When I wrote Book One, The Damned, I wrote it without a deadline, because, though I had an agent (half way through) I had no publisher interested. What this meant is that Book One is bigger, lusher, full of carefully, hopefully, beautifully constructed passages, lovely words and vibrant scenes. I’m immensely proud of it, but is it a better book for all this description, scene and character setting? It’s certainly a different book to Book 2, The Fallen and Book 3, The Risen. Those two books were written to a deadline, and I think it shows. I’m not saying they’re not as good. In fact, many people have said they’re much more exciting and certainly more focused. The difference is I had to get on and get those later books written, with no time to dawdle, to dream, to ponder and rewrite and then rewrite again.

A deadline makes you focus and work to complete your manuscript. A deadline makes you get it done, still allowing time to write the best book possible and then to edit it into something blistering.

9. Keep up the momentum
Writing a trilogy is a task of herculean size and effort. It’ll take supreme effort, determination and stamina to complete. It’s a marathon of words and, just like running a marathon, you’ll need to find the pace to write the whole thing and within the pace a rhythm to keep putting each foot, each word, after the next.  

To build up this rhythm, you need to get into the habit of writing every day. Ideally you should try and write at the same time every day, because your brain loves to know what’s coming and when it needs to be active. So if you can dedicate, for example, one hour on the daily train commute, one hour on the return commute and one hour between 9pm and 10pm, you’ll be well on your way.

Between books, you need to take a break, to stop, take stock, admire what you’ve achieved, refresh the brain and creative juices, before going again. If the break between books is torture, and you just want to get going again, that is great sign! Embrace it. Store up the passion and desire to write for the moment you do start again. When you do, keep going, don’t stop, because if you do you’ll loose the impetus with the books.
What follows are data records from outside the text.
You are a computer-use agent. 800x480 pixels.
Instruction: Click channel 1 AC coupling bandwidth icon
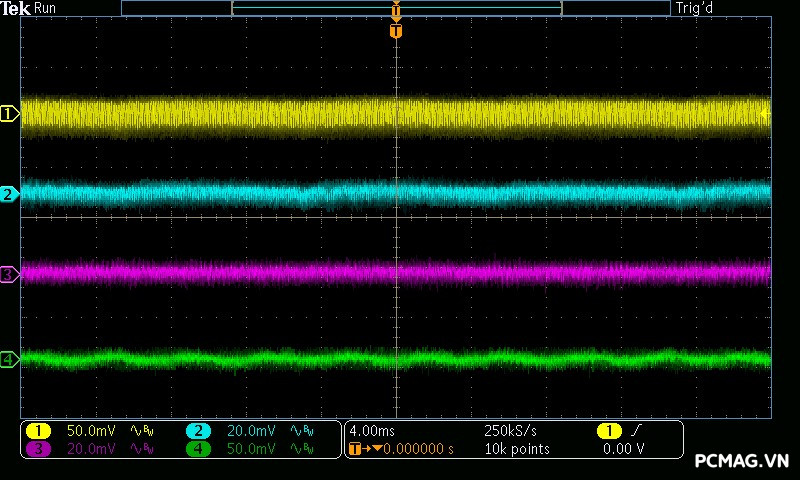point(141,431)
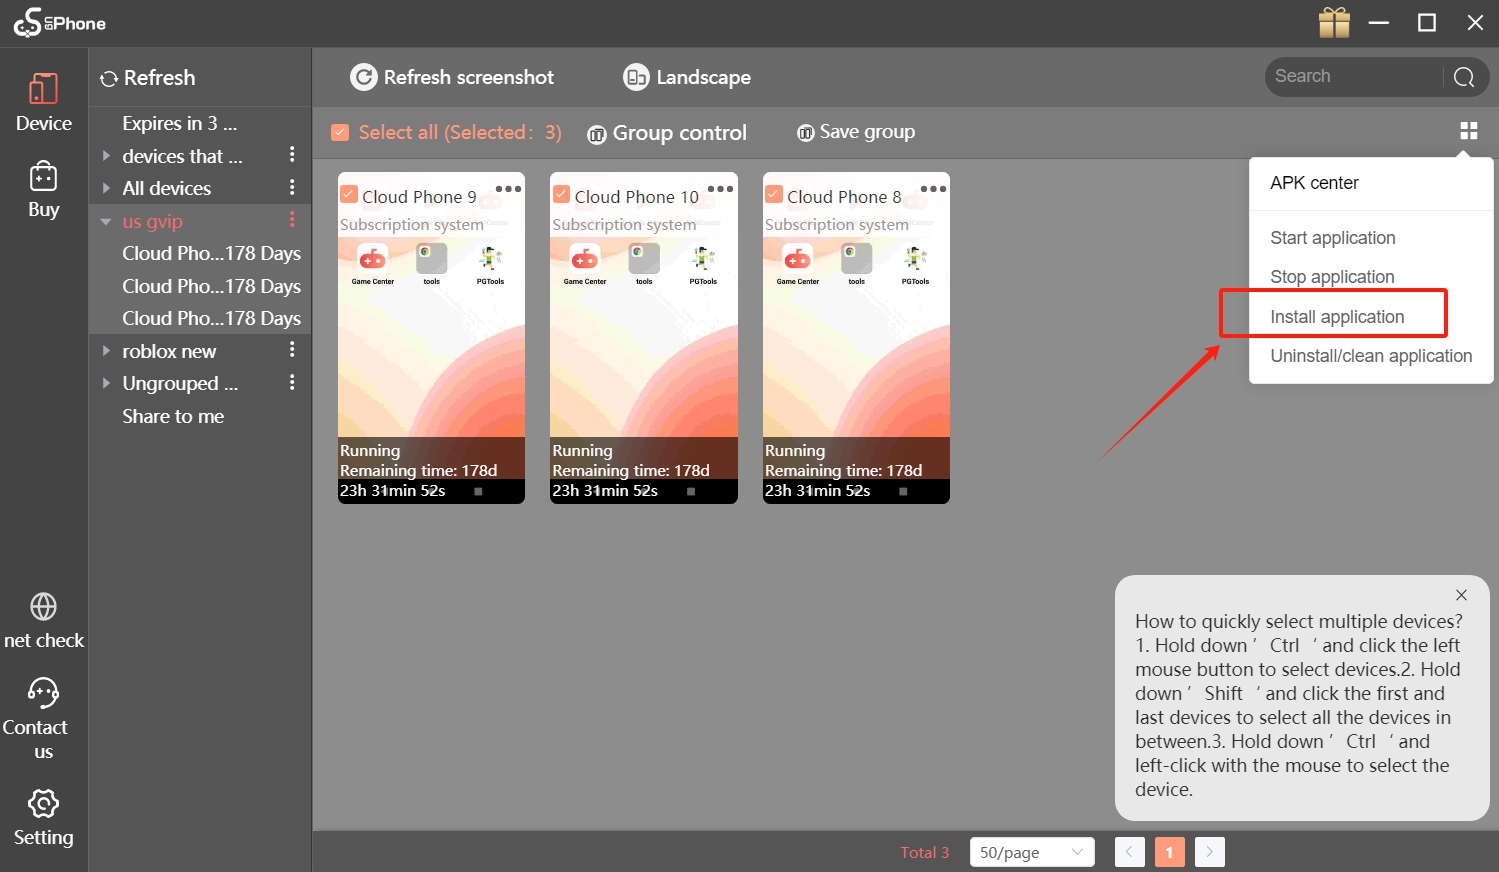Click the search magnifier icon
The width and height of the screenshot is (1499, 872).
click(1464, 77)
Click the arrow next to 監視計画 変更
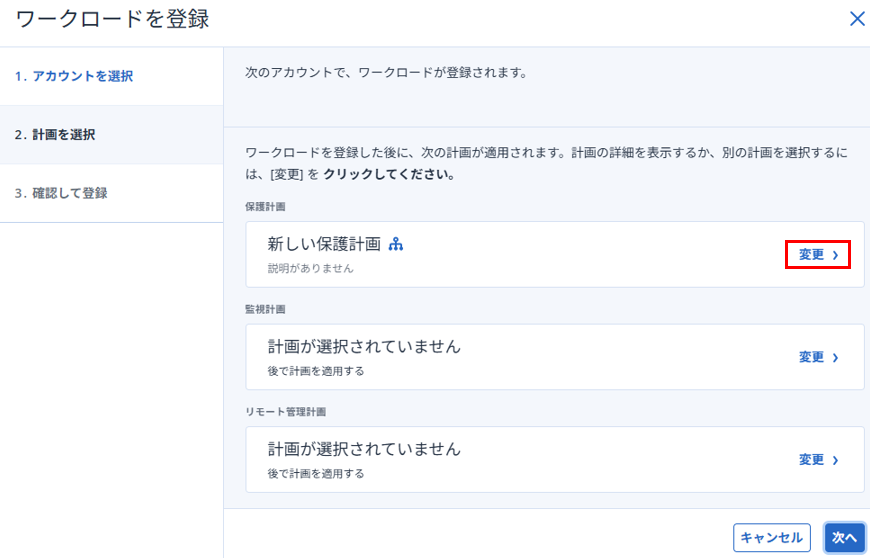870x558 pixels. (836, 357)
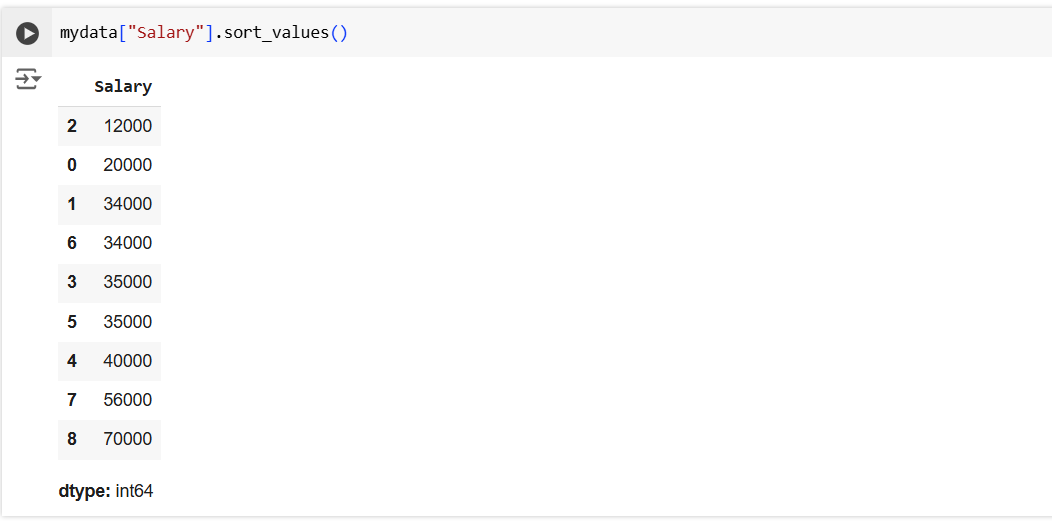Select row index 8 in output
Screen dimensions: 1052x521
pos(72,439)
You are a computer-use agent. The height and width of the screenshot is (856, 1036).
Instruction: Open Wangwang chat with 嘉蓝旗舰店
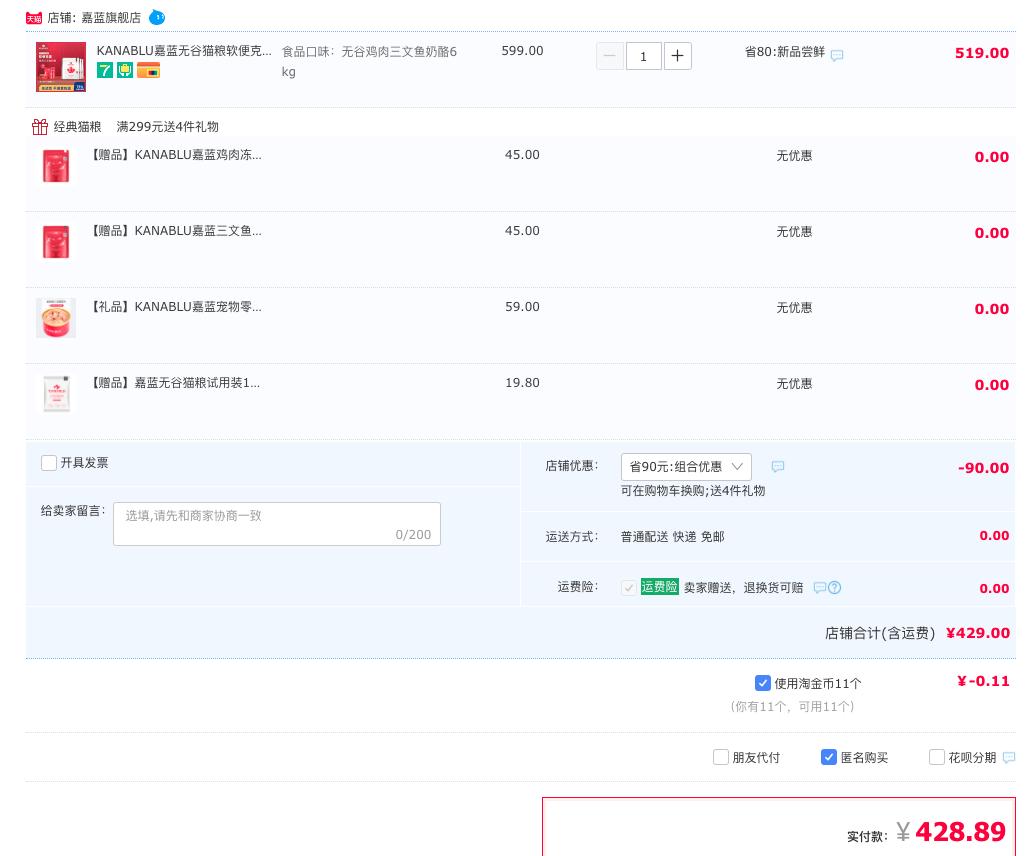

When I was writing the trilogy I was running a day job too. I wrote one hour every morning between 8am and 9am, one hour every lunchtime and two hours every evening. I didn’t this religiously, seven days a week. I usually took my break between books in January, but only because my hand-in for books 2 and 3 to my publisher was at Christmas.

10. Wiser after the event
Be warned. As each volume of the trilogy is completed, the subsequent volumes don’t get any easier to write! If anything the books within the trilogy get harder to write the further you get into them, with expectation, exhaustion and the searching for new ways of saying and describing things compete alongside trying to tie up all those loose story ends!

You’ll become morose and disenchanted with the whole experience at many times throughout the project, particularly if the pressure is on (because of your agent, your publisher or your own self-enforcing deadlines) to finish it as quickly as possible.

I found that at the book launches of Book 1 and Book 2 I was too filled with this feeling of dread and concern for the next book to come and how far I still had to go to really enjoy the experience of celebrating these releases. I am hoping Book 3 will be a different experience, but, after completing the final volume, it’s taken me weeks to appreciate the achievement and even now, months on after finishing writing, I’m still rather jaded by it!!

Writing a trilogy is all consuming, it never gives you a moment’s peace for all the times you’re writing it and it’ll compromise your friendships, your health and sanity. But, for all that, it’ll also be the greatest thing you’ll ever achieve!

If you’re still undaunted about writing a trilogy after reading this blog, I am delighted. Good luck and may the words flow easily across all your pages!